_DOCUMENT EXCERPT:_
The Horizontal Power of the State

by Luis R. Miranda
The Real Agenda
July 13, 2011

How many liberals, libertarians, conservatives and anarchists, to cite a few, dislike the outcomes that result from having an out of control State? It would be interesting to carry out a survey and find out exactly. However, a survey is not necessary, unless you are a statistics or a math fan, to learn that most people are dissatisfied with the current state of affairs. Proof that government involvement causes more harm than good is in every aspect of life. But it is not government or the State the party responsible for such outcomes, it is the people who support those States or governments who carry the blame.

 Although government and the power structures are seen as built in a pyramidal shape, the truth is that the government or State is built horizontally. See, government is composed by the people that give it the legal and moral support to exist, and so those very same people are responsible for whatever the State or government does or does not do. Therefore, all things that originate from the State -good or bad- are a direct result of the people supporting the system we know today as the government or the State.

 The problem is, most people do not know or understand this. People complain about the current state of affairs without realizing that they are to blame for the misery they are experiencing. Other people do recognize it, but are too hypocrite or afraid to do something about it. They do not speak against it because they fear social rejection. Those afraid should be happy to know that the problem of an abusive and out of control State or government is solved with actions, not words. Why? Because language is so fragile that it can be bent in all sorts of ways to say whatever anyone wants. It is nearly impossible to inject a dose of common sense into anyone who has been previously indoctrinated; and we all are to a certain degree. However, if one acts on something that is seen as wrong or abusive, other people will see what we mean and realize, all by themselves, that our actions make more sense than what they have thought all their lives to be true.

 Waking people up so that they act to change the current state of affairs is an impossible task if one only uses words. The reason for that is culture has rooted so deeply into their minds, that people’s reality is nothing else than what culture tells them it is. Nothing else. As it is widely clear, culture does not ‘teach’ people reality or truth, but a mixture of half-truths and plain open lies. How do you make people understand that although the Nazis directly killed 6 million jews and indirectly murdered a total of 40 million people, there is another entity that has killed almost seven times more humans than the Nazis did. It may come as a surprise to many that in modern times States or governments are responsible for the deaths of at least 262 million people. That is a fact that culture will not tell anyone.

_EXERCISE REQUIREMENTS:_
**A)** In the essay on the horizontal power of the State, for at least how many deaths in modern times does the author hold States or governments responsible?
**B)** Translate this sentence from the essay on the horizontal power of the State into Spanish: "The problem is, most people do not know or understand this."
**C)** Carry on the essay on the horizontal power of the State from its last sentence, keeping the author's voice and line of argument.

_RECORDED INFORMATION:_
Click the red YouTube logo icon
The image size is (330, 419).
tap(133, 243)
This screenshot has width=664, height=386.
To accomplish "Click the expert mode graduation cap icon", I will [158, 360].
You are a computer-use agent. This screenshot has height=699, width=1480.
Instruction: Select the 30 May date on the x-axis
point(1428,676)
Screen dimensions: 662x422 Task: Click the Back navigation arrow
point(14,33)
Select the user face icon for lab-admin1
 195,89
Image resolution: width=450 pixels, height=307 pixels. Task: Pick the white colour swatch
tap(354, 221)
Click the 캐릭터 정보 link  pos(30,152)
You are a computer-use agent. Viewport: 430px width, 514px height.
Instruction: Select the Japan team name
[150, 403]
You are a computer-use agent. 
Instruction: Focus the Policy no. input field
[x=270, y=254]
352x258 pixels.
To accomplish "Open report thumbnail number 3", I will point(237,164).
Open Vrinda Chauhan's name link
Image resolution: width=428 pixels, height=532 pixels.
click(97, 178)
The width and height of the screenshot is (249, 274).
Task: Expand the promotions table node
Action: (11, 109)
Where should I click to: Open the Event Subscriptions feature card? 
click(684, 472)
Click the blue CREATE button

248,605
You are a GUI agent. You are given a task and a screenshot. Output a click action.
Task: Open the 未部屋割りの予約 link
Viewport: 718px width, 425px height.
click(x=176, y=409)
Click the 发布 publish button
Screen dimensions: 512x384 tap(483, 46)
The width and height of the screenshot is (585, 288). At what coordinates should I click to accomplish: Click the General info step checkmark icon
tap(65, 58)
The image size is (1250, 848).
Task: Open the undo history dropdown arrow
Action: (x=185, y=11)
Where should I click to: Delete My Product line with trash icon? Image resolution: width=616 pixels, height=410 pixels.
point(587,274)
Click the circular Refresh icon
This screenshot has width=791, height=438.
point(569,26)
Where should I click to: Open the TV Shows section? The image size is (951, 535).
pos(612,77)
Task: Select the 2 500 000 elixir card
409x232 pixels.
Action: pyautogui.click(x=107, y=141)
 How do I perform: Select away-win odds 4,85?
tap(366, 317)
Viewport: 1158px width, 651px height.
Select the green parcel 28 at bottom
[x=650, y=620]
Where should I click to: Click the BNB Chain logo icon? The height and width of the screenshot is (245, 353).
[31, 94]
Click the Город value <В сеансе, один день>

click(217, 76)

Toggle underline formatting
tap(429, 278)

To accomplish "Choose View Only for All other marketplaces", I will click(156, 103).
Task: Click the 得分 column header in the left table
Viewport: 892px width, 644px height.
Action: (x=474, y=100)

_ANSWERS BY ITEM:_
**A)** At least 262 million people.

**B)** El problema es que la mayoría de la gente no sabe ni entiende esto.

**C)**
 In our culture-created ‘reality’ the problem is terrorism, but instead of dealing with the root causes of terrorism, the State treats its bosses -the people- as criminals; all of them. Suddenly, everyone is guilty until proven innocent and everyone submits to this way of thinking. It is checking the inside of the shoes I am wearing what will solve the problem of terrorism, culture tells us. It is giving the State a photo of my naked body what is seen as the solution to end terrorism, the media tells us. Meanwhile, the terrorists, the real terrorists, who operate the scanners at the airports, who killed at least a million people in Iraq, who cleansed Bosnia and who are now cleansing Libya, Pakistan, Yemen and Syria use people’s complacency to continue doing all those things we dislike so much.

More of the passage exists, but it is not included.